> [EXTRAIT]:
====

Est-ce que je ne dois citer que des films français ? Disons oui, pour pimenter l’exercice. Amélie Poulain de Jean-Pierre Jeunet, tous les clips de Michel Gondry, et Panique au village de Stéphane Aubier et Vincent Patar, un étrange film d’animation en stop-motion qui nous a sidérés avec Daniel. Portrait de la jeune fille en feu de Céline Sciamma est incroyable. Quand je vois un film comme ça, si simple et impressionnant, je me dis que je ne pourrais jamais atteindre cet équilibre.
« Portrait de la jeune fille en feu », fresque brûlante de Céline Sciamma
Il paraît que Princesse Mononoké de Hayao Miyazaki est un de vos films préférés. Pourquoi ?
Ce dessin-animé m’a époustouflé quand j’étais gamin. Je voulais sortir avec la princesse. Ou peut-être bien que je voulais être elle. Sans doute les deux. Je ne sais pas, elle est tellement cool. Ce que j’aime, c’est qu’il n’y a ni méchant, ni gentil, les motivations de chacun sont compréhensibles, même quand elles entrent en contradiction, et l’apparente violence du film cache un discours pacifiste. C’est une chose à laquelle on n’est pas habitués dans le cinéma américain. J’ai toujours adoré les films de kung-fu, j’ai voulu faire un film d’action qui rende hommage à ce genre. Mais la morale de ces films consiste à dire que la violence est la solution, et je ne voulais pas faire ça. Je me disais : aussi gratifiant que ce soit pour le public de tuer le méchant, est-il possible d’obtenir cette libération de dopamine en ne mettant en scène que des gentils ?
Le film montre qu’il peut être tentant – mais dangereux – de toujours chercher la perfection à travers une autre version de soi. C’est une question que vous vous posez en tant que réalisateur ?
C’est quelque chose auquel je peux m’identifier, mais pas en ce moment [rires]. Plus globalement, le film a été un défi thérapeutique pour nous-mêmes. Il pose la question de l’empathie, dans le sens où il nous a obligé à penser à nos parents, aux sacrifices qu’ils ont faits, aux vies qu’ils auraient pu avoir sans nous. C’est une chose à la fois gratifiante et fascinante d’essayer de se mettre à leur place, d’imaginer qui ils seraient devenu sans nous.

====

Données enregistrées
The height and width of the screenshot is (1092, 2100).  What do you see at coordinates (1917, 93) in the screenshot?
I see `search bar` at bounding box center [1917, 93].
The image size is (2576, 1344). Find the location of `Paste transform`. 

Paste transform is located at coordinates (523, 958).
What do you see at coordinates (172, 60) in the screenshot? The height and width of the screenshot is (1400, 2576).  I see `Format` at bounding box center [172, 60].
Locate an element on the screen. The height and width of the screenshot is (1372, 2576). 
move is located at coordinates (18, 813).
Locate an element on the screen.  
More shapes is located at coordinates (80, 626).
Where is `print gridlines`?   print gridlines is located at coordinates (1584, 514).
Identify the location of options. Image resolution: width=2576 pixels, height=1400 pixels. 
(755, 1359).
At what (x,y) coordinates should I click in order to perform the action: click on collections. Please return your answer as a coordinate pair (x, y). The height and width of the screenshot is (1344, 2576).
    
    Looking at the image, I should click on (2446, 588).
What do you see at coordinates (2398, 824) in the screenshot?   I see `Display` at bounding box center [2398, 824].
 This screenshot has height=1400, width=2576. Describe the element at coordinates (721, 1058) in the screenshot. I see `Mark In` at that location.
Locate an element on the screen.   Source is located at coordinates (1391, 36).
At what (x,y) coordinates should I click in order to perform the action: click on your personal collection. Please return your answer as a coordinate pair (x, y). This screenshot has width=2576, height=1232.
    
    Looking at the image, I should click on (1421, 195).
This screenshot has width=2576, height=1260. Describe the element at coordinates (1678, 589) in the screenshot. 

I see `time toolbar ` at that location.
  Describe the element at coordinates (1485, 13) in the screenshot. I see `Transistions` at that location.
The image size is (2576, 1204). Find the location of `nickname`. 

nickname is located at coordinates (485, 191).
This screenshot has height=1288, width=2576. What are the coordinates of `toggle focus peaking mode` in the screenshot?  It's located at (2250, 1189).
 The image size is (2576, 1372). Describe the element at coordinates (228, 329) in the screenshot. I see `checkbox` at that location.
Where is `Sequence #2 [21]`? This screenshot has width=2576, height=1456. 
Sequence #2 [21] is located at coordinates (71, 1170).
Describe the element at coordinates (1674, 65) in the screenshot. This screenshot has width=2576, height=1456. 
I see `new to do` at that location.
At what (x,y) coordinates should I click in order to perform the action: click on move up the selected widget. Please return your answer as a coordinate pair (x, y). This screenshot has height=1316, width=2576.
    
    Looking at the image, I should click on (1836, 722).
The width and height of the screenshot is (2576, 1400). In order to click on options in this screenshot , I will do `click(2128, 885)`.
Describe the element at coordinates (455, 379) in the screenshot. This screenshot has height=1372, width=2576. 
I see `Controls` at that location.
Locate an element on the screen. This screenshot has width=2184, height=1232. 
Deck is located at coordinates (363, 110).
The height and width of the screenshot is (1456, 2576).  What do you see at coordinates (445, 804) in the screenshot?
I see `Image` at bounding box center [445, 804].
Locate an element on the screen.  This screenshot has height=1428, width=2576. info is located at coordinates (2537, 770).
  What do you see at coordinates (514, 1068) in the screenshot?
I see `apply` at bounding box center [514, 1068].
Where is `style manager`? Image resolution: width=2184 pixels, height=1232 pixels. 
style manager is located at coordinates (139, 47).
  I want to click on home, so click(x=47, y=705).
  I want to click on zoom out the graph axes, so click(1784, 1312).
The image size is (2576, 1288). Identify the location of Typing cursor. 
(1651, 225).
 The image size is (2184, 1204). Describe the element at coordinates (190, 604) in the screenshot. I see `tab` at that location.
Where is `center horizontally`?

====

> [TRAVAIL À FAIRE]:
1/ Répondez à ces questions sur l'entretien consacré au cinéma :
(a) Quel film de Céline Sciamma la personne interrogée trouve-t-elle incroyable ?
(b) Quel dessin animé est présenté comme l'un de ses films préférés ?
(c) Quel genre de défi le film a-t-il été pour ses auteurs ?
2/ Poursuivez l'entretien consacré au cinéma après sa dernière phrase.

> [CORRIGÉ]:
1/
(a) Portrait de la jeune fille en feu.
(b) Princesse Mononoké de Hayao Miyazaki.
(c) Un défi thérapeutique.

2/
Au début du film, on trouvait intéressant de se dire qu’Evelyn était la pire version d’elle-même, dans la pire version de sa vie, alors qu’à la fin, cet univers devient son préféré – et le nôtre. C’est comme si le film se moquait de cette échappatoire qu’est le multivers, donc le cinéma.
Everything Everywhere All At Once (c) Leonine
Pourquoi ce clin d’œil à la persona de Michelle Yeoh, qui incarne une star d’arts-martiaux dans un univers parallèle ?
Cette idée un peu méta était séduisante, parce qu’elle permettait d’introduire Michelle Yeoh dans notre monde réel, de dire : « Les gens célèbres ne sont pas si éloignés que ça de nous ». Ou inversement, qu’un propriétaire de laverie automatique a le potentiel de devenir une superstar de kung-fu. A l’origine, le personnage d’Evelyn devait s’appeler Michelle, mais Michelle Yeoh nous a dit : « Non, je veux jouer un vrai personnage à part entière ». Elle avait raison. Cela lui a donné la permission de créer un personnage plus libre, indépendant de son image. Dans le film, Michelle Yeoh renoue avec ses racines, le cinéma d’arts martiaux, mais déploie aussi des facettes inconnues grâce à ses avatars : elle est cheffe de restaurant, chanteuse d’opéra…
Votre mise en scène abolit la hiérarchie entre ce qui est élégant et grotesque, entre la culture populaire et la culture élitiste. Cette démarche postmoderniste vous parle ?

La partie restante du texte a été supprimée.